Ces arrêts s’appuient le cas échéant sur une partie importante de la doctrine, qui énonce en ce sens que rien n’interdit pour un contrat de prêt que la remise des fonds soit échelonnée dans le temps (H. De Page et R. Dekkers, 1975; D. Blommaert et Fr. Bonnarens, 2010 ; M.-D. Weinberger, 2014 ; C. Biquet-Mathieu, 2015 ; C. Alter et L. Van Muylen, 2015 ; V. Wastiau et M.-D. Weinberger, 2020. D. Blommaert semble toutefois être revenu sur sa position in D. Blommaert et J. Benoot, 2019).

Notre Cour de cassation a répondu à cette question dans son arrêt du 11 février 2022, en validant cette position majoritaire.

Dans cet arrêt, la Cour rappelle tout d’abord sa jurisprudence relative à la promesse de prêt (arrêts des 11 mars 2021 et 14 juin 2021).

Elle énonce ce faisant que « Le caractère réel du contrat de prêt ne fait pas obstacle à ce que les parties s’engagent préalablement par une promesse réciproque à livrer la chose et à l’accepter, laquelle se dénoue en un prêt par la remise de la chose ».

Elle précise ensuite que « Lorsque la promesse réciproque porte sur une certaine quantité de choses, il ne s’oppose pas davantage à ce que la remise de ces choses soit échelonnée et modifie au fur et à mesure l’objet du prêt ».

Notre Cour suprême tranche ainsi l’une des dernières controverses subsistant en matière de funding loss.

Vous l’aurez compris, notre question de départ appelle une réponse affirmative : Oui, un crédit (à la construction ou ayant un autre but) peut être qualifié de prêt alors même que les fonds ont été prélevés en plusieurs tranches.

Dans le cadre d’un prêt, le montant prêté peut être remis en plusieurs fois.

Encore faut il toutefois que le crédit en question présente les caractéristiques d’un prêt, et non celles d’une ouverture de crédit.

Si le contrat de crédit confère au crédité le droit de prélever des fonds en plusieurs tranches jusqu’à concurrence d’un plafond déterminé, en lui offrant la liberté de ne pas prélever tout ou partie des fonds (pour un rappel de ce critère, voy.

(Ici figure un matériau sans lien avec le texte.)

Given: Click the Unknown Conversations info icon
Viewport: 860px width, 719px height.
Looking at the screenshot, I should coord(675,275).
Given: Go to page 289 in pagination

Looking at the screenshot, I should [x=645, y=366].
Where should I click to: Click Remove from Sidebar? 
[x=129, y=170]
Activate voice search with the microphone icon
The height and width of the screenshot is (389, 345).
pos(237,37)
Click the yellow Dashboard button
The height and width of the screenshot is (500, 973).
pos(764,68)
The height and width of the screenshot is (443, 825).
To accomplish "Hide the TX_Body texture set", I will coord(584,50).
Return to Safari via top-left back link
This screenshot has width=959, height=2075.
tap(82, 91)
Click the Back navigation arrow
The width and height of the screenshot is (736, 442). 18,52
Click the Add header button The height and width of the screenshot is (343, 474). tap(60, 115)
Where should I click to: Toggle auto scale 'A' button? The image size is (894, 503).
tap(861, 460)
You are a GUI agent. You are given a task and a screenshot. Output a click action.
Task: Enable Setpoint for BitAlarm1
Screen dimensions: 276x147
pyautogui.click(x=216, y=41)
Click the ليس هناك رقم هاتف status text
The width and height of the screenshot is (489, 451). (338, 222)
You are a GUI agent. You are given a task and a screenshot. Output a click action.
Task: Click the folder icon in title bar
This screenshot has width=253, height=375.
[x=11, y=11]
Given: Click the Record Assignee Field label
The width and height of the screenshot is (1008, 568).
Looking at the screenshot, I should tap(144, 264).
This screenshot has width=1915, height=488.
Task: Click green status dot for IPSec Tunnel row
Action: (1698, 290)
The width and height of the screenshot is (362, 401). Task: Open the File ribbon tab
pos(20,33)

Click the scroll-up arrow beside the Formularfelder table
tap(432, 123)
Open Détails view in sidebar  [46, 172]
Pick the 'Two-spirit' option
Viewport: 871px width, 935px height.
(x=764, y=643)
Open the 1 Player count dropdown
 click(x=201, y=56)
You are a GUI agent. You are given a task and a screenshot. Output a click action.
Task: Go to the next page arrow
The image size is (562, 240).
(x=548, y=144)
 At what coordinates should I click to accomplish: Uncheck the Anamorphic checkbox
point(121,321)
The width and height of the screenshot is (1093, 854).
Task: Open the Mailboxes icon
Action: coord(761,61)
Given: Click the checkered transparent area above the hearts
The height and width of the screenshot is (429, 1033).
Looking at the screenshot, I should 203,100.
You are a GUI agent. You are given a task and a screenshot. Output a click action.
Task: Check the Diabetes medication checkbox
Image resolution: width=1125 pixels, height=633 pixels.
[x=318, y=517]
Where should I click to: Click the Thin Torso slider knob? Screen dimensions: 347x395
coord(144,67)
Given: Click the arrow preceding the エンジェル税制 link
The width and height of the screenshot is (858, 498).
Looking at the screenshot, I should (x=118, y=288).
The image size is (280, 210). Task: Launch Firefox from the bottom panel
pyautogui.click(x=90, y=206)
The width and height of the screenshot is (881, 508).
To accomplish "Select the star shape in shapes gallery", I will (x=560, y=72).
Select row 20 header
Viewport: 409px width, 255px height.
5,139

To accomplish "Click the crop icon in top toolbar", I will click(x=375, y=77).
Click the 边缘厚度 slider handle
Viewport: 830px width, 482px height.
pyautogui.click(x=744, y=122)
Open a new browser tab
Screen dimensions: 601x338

Cass., 3 février 2022), il constitue une ouverture de crédit.

Les prélèvements effectués par le crédité en exécution de cette ouverture de crédit ne sont alors pas qualifiables de prêts (Cass., 18 juin 2020).

Il est donc nécessaire d’examiner chaque contrat (et de l’interpréter au regard de l’intention des parties) pour pouvoir le qualifier (ou le requalifier en s’écartant du libellé qui lui a été donné par les parties).

Et c’est seulement à l’issue de cet exercice d’interprétation et de qualification juridique – lorsqu’il est établi que le crédit que vous souhaitez rembourser est bien un contrat de prêt – qu’il sera acquis que l’indemnité réclamée lors du remboursement anticipé doit être limitée à un maximum de 6 mois d’intérêts.

Pour plus de détails sur cet exercice de qualification du contrat de crédit, cliquez ici.

Les banques ont, jusqu’à présent, fait preuve d’une grande résistance à l’égard des enseignements délivrés en matière de funding loss par la Cour de cassation.

L’enseignement fort clair qui ressort de l’arrêt du 11 février 2022 ne pourra toutefois que participer à l’apaisement de ce contentieux, qui retient encore trop souvent l’attention de nos Cours et Tribunaux.